[Data for review — start]

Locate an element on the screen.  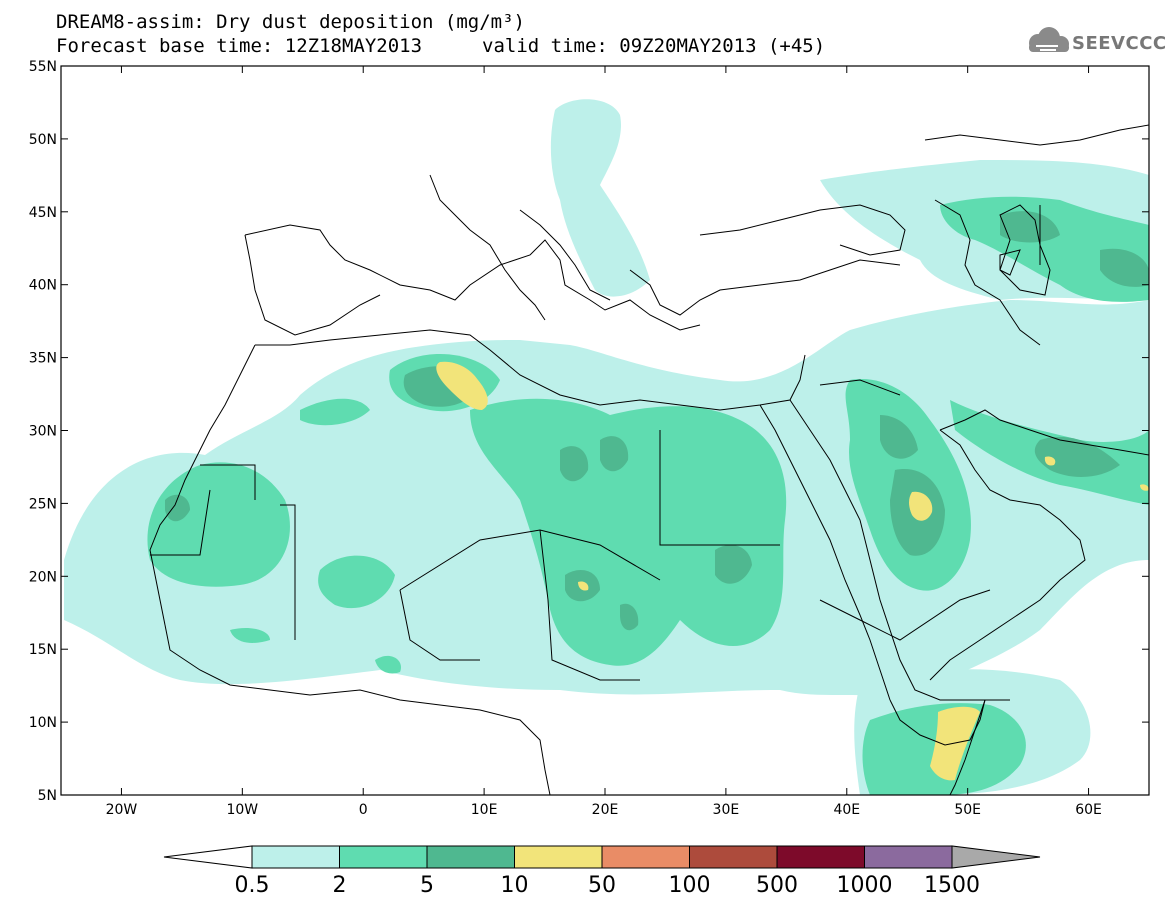
lat-label: 40N is located at coordinates (43, 286).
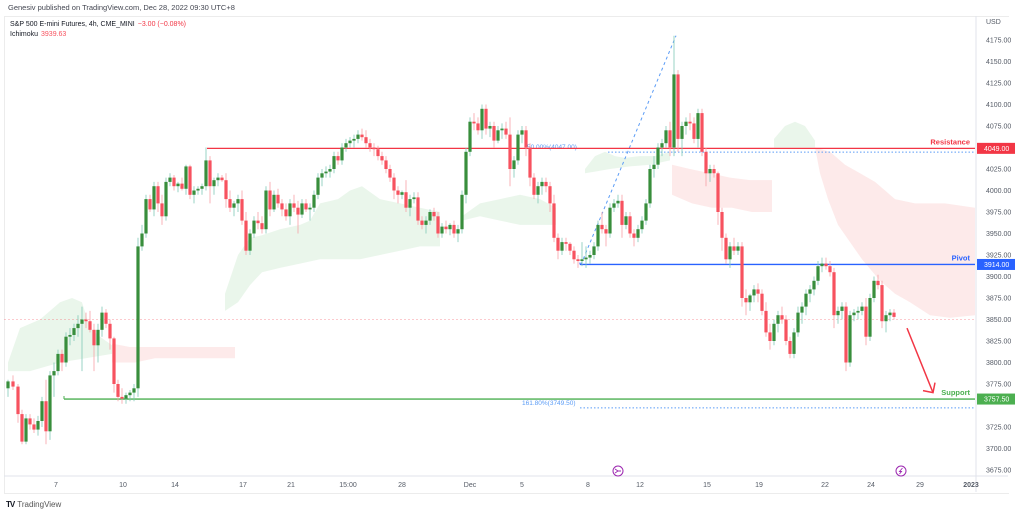 The image size is (1024, 515). Describe the element at coordinates (998, 106) in the screenshot. I see `price-tick: 4100.00` at that location.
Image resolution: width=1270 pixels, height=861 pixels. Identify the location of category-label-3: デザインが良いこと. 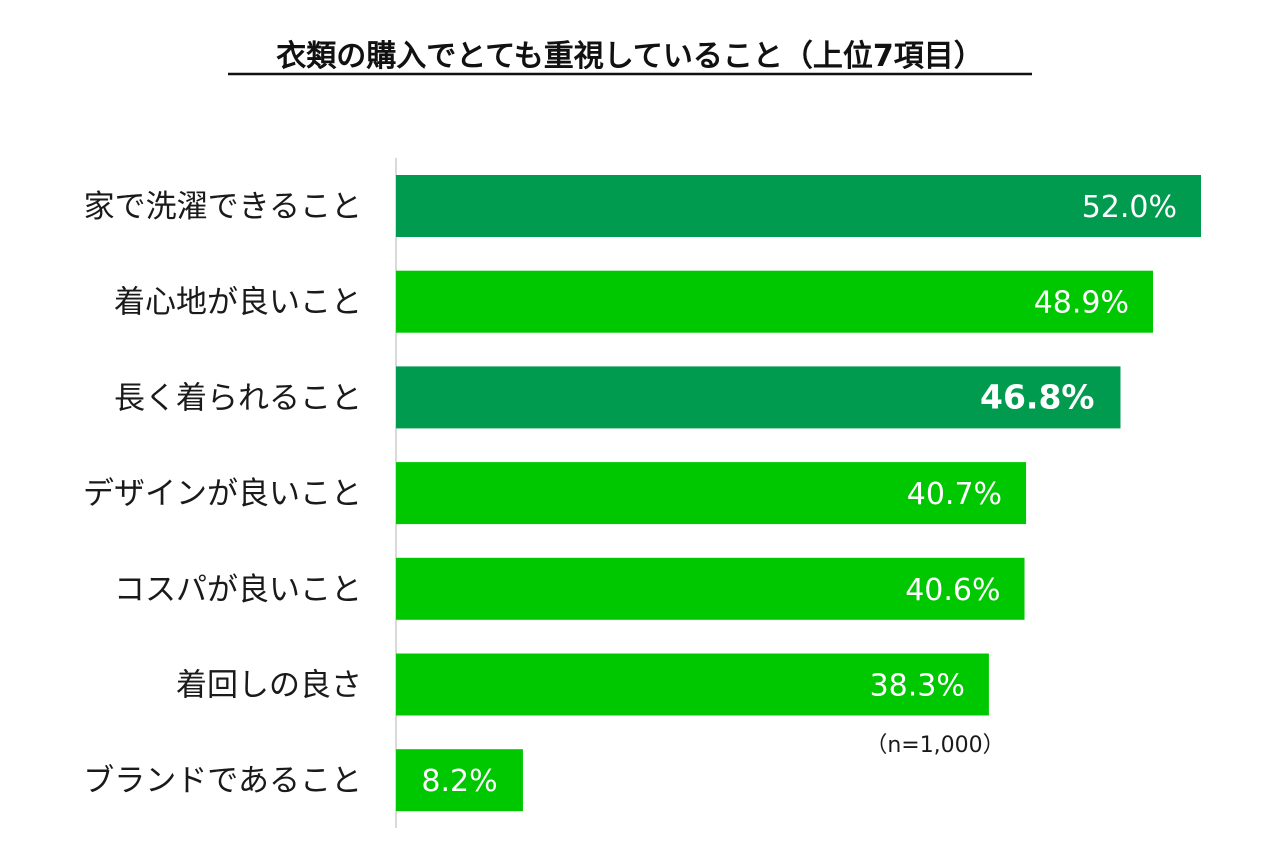
(222, 494).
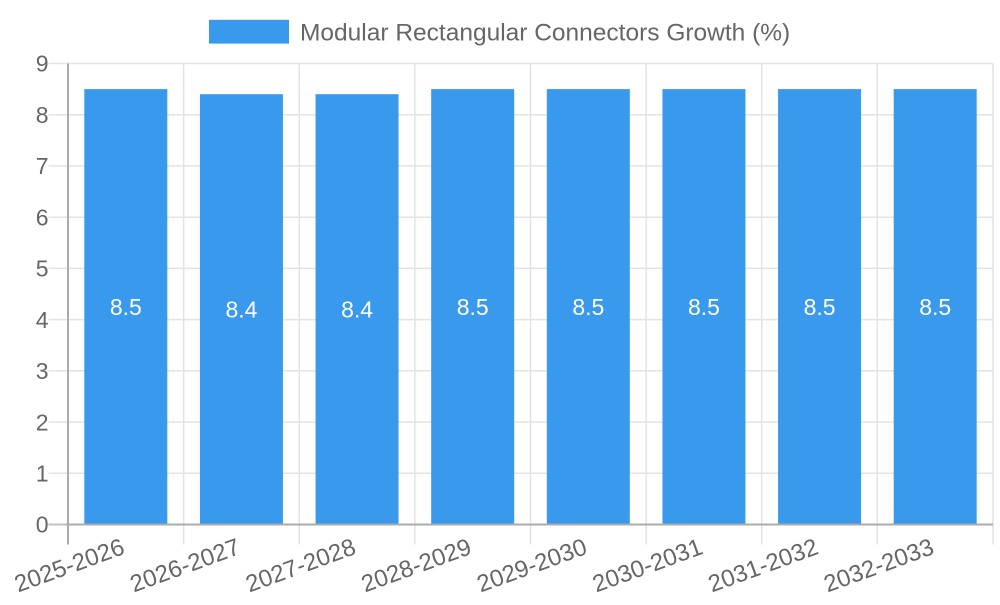 The width and height of the screenshot is (1000, 605). Describe the element at coordinates (42, 371) in the screenshot. I see `svg-text: 3` at that location.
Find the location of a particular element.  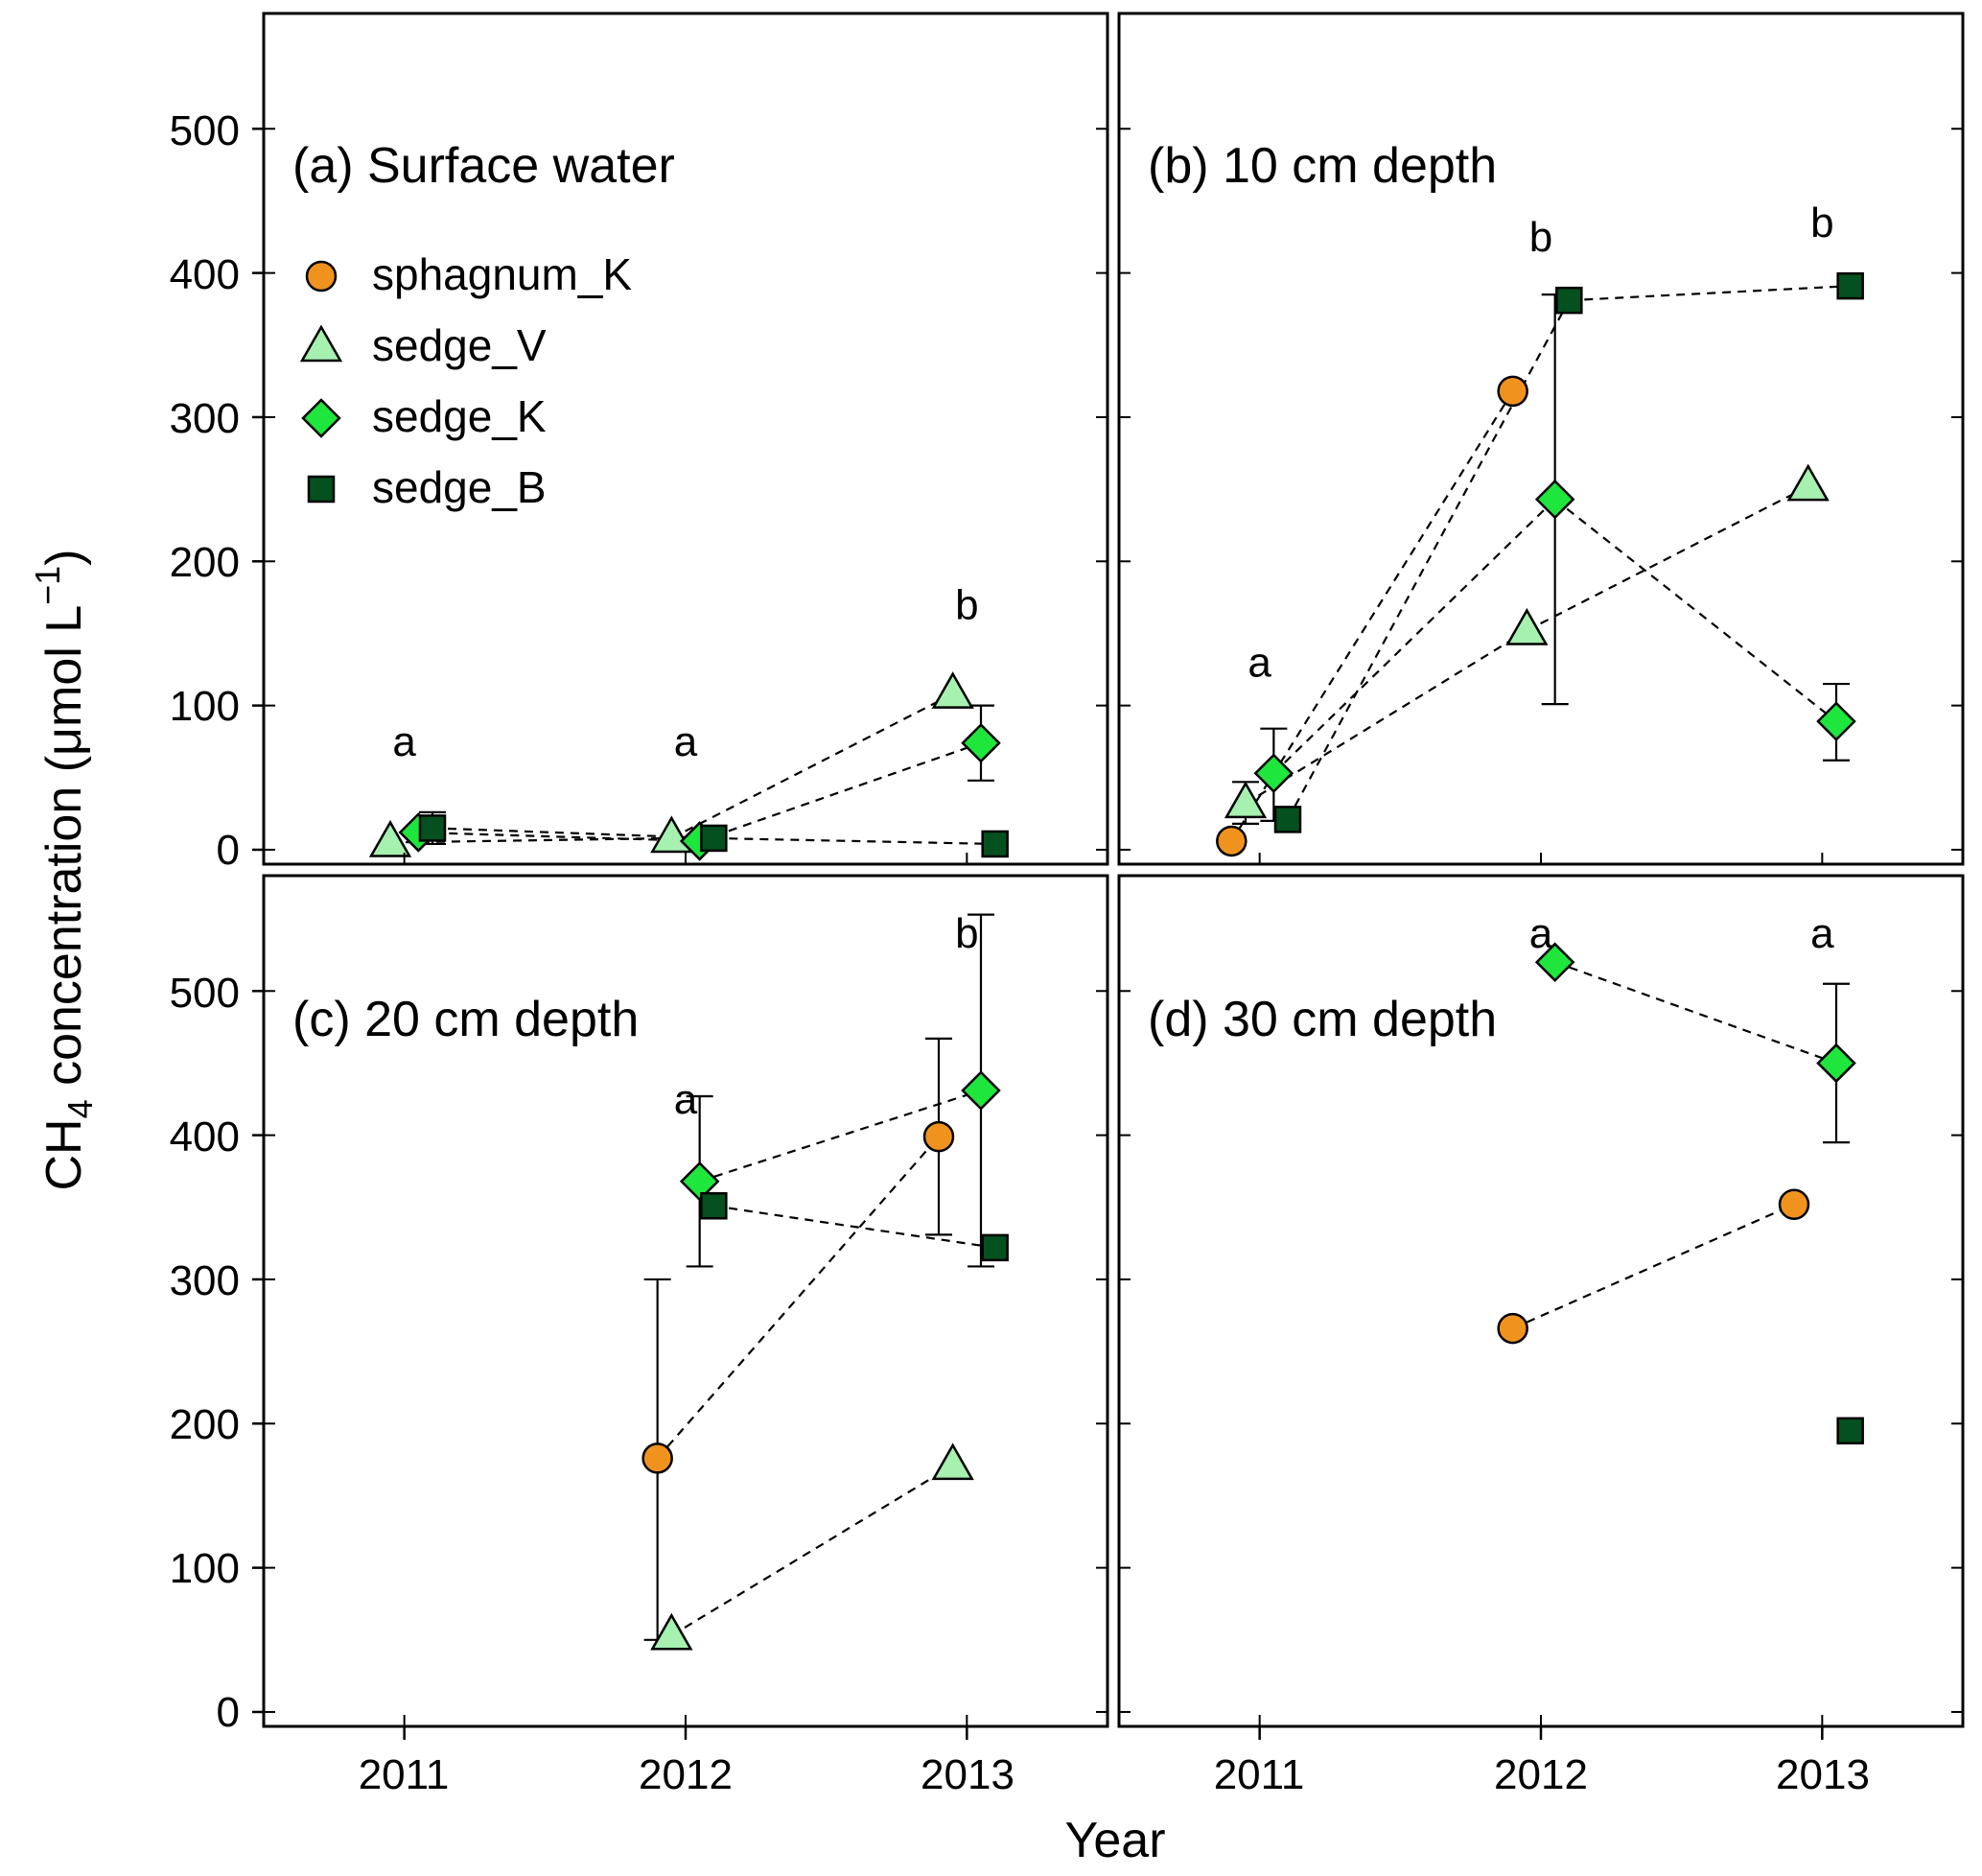

legend-marker-sedge_K is located at coordinates (321, 418).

[Data for review — finish]

Try it> Reproduce all of the items above word for word, leaving out the pictures.

Response area>
Locate an element on the screen.  
lat-label: 40N is located at coordinates (43, 286).
 The image size is (1024, 515). Describe the element at coordinates (998, 106) in the screenshot. I see `price-tick: 4100.00` at that location.
Image resolution: width=1270 pixels, height=861 pixels. Identify the location of category-label-3: デザインが良いこと. 
(222, 494).
 The width and height of the screenshot is (1000, 605). Describe the element at coordinates (42, 371) in the screenshot. I see `svg-text: 3` at that location.
Find the location of a particular element.  

legend-marker-sedge_K is located at coordinates (321, 418).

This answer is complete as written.